I saw this recipe from Joy of Baking.. it look easy enough for a lazy baker like me The only tedious part is grating the carrot.... I HATE grating Carrot !!!!!!

I decided to bake this in my bundt so I can "do away" with cream cheese frosting. A simple sugar glaze will be nice on the bundt

Carrot Cake Recipe:

1 cup (100 grams) of walnuts or pecans ( I used walnuts)

3/4 pound (340 grams) raw carrots (about 2 1/2 cups finely grated)

2 cups (260 grams) all-purpose flour

1 teaspoon baking soda

1 1/2 teaspoons baking powder

1/2 teaspoon salt

1 1/2 teaspoons ground cinnamon

4 large eggs

1 1/2 cups (300 grams) granulated white sugar

1 cup (240 ml) safflower,vegetable or canola oil (or other flavorless oil)

2 teaspoons pure vanilla extract

Direction :

1. Preheat oven to 350 degrees F (180 degrees C) and place rack in center of oven.

2. Butter or spray two - 9 x 2 inch (23 x 5 cm) cake pan and line the bottoms of the pans with a circle of parchment paper. ( I use a bundt)

3. Toast the pecans or walnuts for about 8 minutes or until lightly browned and fragrant.

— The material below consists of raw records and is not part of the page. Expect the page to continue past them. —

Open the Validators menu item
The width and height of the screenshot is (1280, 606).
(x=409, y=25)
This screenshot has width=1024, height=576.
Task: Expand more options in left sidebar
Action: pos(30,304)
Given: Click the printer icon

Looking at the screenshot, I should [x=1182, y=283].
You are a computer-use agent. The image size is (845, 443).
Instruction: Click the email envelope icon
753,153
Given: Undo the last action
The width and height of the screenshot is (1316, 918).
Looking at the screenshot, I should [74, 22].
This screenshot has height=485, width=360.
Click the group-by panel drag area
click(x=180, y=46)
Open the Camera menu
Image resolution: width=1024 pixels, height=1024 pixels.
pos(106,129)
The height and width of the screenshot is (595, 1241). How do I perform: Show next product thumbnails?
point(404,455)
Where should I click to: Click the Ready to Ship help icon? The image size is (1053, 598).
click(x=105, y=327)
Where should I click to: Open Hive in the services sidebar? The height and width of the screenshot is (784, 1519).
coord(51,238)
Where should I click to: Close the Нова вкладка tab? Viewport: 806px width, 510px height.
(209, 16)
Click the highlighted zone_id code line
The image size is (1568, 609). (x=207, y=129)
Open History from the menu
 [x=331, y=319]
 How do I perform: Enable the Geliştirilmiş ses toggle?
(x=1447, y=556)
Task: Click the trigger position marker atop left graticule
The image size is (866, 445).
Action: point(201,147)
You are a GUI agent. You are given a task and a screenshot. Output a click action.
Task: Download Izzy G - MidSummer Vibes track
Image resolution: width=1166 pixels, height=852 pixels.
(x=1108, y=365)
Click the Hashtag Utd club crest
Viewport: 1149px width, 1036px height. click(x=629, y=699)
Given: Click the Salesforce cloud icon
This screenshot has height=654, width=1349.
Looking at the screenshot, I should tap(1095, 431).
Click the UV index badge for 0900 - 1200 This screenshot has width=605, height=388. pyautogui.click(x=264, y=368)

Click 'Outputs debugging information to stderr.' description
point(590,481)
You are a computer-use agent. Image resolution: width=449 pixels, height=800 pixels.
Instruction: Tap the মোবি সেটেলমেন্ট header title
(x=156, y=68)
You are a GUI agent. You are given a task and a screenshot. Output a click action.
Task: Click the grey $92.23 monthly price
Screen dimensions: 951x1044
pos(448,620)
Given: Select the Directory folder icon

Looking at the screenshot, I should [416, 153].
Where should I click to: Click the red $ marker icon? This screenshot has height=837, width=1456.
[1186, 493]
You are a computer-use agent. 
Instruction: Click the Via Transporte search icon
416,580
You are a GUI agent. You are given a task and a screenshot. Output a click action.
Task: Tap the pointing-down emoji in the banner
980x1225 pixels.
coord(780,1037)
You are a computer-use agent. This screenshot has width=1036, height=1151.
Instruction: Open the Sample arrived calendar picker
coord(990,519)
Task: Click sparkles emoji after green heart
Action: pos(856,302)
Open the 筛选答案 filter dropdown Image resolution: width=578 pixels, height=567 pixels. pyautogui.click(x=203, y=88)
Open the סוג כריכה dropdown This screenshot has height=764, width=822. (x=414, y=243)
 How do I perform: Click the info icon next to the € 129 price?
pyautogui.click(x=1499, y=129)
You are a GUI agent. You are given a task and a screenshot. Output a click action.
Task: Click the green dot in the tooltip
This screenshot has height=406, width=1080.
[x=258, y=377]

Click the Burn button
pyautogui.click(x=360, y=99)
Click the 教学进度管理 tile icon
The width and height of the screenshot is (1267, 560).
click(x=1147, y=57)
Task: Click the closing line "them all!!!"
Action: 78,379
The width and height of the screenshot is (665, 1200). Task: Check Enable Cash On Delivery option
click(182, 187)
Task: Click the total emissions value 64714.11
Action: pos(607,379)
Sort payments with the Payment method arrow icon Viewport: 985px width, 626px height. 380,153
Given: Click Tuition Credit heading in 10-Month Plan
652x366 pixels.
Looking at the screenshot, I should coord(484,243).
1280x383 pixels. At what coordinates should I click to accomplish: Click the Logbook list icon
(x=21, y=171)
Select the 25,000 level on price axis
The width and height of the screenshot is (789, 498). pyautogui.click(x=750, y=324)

Let cool and then chop coarsely.

4. Peel and finely grate the carrots.

5. In a separate bowl whisk together the flour, baking soda, baking powder, salt, and ground cinnamon.

6. In bowl of electric mixer (or with a hand mixer), beat the eggs until frothy (about 1 minute). Gradually add the sugar and beat until the batter is thick and light colored (about 3 - 4 minutes). Add the oil in a steady stream and then beat in the vanilla extract. Add the flour mixture and beat just until incorporated. (Oppps.. I forgot the vanilla... but it still taste as good)

7. With a large rubber spatula fold in the grated carrots and chopped nuts. Evenly divide the batter between the two prepared pans and bake 25 to 30 minutes or until a toothpick inserted in the center comes out clean.

8. Remove from oven and let cool on a wire rack. After about 5 -10 minutes invert the cakes onto the wire rack, remove the pans and parchment paper, and then cool completely before frosting.

For the cinnamon glaze

1. 1 cup of confectionery sugar- sifted
2. 2 tablespoon of buttermilk ( I do not have buttermilk.. and so I decided to use the normal milk ... of course.. buttermilk and milk are not the same. But it came out great)
3. 1 teaspoon of ground cinnamon

Mix until smooth, then refrigerate until thickened. Drizzle over cooled muffins.